Hi, I’m Eva and I’m 12 (I’ve just gone into year 8)
I was bullied last year and I’m just stuck on what to do ect
My bully is called E and she’s manipulative and always needs to be the center of attention
It all started with some jokes my ‘friend’ (E) said to me. Then, soon after, I reilised these jokes were true. I self-harmed after that. She then physically hurt me, pushing, punching and the likes one but it was all ‘a joke’ according to her. We had a fight on my form’s group chat, and she said some cutting things. I told her that her jokes killed my selfconfidence (bearing in mind she knows I was self-harming). I told our form tutor (I’m gonna call her Miss MC) and she asked if we wanted to sort things out and become friends. As I was nodding she said no. She then started ignoring me, telling me to shut up and that no one cares about what I have to say and multiple times I apologised and asked if she wanted to stay friends. She said yes multiple times and proceded to betray me. That went on for ages, I also stopped self-harming in that time and then self-harmed again after her bulling me.

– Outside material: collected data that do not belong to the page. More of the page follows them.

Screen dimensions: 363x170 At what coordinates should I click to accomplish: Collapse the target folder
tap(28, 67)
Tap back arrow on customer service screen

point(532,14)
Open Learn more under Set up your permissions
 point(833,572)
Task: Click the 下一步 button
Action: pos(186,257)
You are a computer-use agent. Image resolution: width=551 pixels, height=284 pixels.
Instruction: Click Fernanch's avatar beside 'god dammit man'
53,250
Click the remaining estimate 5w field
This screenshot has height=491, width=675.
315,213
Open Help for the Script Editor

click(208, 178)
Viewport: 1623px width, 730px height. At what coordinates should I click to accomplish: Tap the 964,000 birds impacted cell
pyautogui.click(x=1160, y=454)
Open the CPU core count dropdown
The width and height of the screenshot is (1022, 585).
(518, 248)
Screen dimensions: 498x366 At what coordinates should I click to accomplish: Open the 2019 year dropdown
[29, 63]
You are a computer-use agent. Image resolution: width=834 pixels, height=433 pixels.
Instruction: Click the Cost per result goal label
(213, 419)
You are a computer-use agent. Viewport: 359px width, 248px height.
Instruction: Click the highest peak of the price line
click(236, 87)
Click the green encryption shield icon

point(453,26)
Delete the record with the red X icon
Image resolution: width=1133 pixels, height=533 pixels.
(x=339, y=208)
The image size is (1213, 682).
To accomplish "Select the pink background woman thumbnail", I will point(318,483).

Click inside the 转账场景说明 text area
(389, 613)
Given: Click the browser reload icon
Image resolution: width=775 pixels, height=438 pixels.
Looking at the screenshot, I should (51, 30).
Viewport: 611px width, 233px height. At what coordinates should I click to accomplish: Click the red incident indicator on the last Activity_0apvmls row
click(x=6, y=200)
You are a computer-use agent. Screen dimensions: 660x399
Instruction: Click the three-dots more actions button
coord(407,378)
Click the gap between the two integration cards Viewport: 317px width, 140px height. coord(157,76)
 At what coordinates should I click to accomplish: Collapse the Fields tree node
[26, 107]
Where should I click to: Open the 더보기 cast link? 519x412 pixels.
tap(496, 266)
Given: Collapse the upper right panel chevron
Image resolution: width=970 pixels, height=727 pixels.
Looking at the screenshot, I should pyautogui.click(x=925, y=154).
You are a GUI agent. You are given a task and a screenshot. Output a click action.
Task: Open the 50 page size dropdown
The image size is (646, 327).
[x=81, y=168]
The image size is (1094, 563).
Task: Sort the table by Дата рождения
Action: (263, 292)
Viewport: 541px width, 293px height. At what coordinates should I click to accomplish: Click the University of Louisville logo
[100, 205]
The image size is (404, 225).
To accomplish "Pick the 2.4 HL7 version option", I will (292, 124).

Now we are ‘friends’ wnd she seems to think that we are extremly close again. I want to push her away, and one of my genuine friends feels very awkward when she’s around. I can’t let my real friends get hurt, and this is all my fault.
How do I push someone away without feeling guilty? Self-harm is on my mind too and she’s started making jokes again. I think I’m gonna start crying in lessons again...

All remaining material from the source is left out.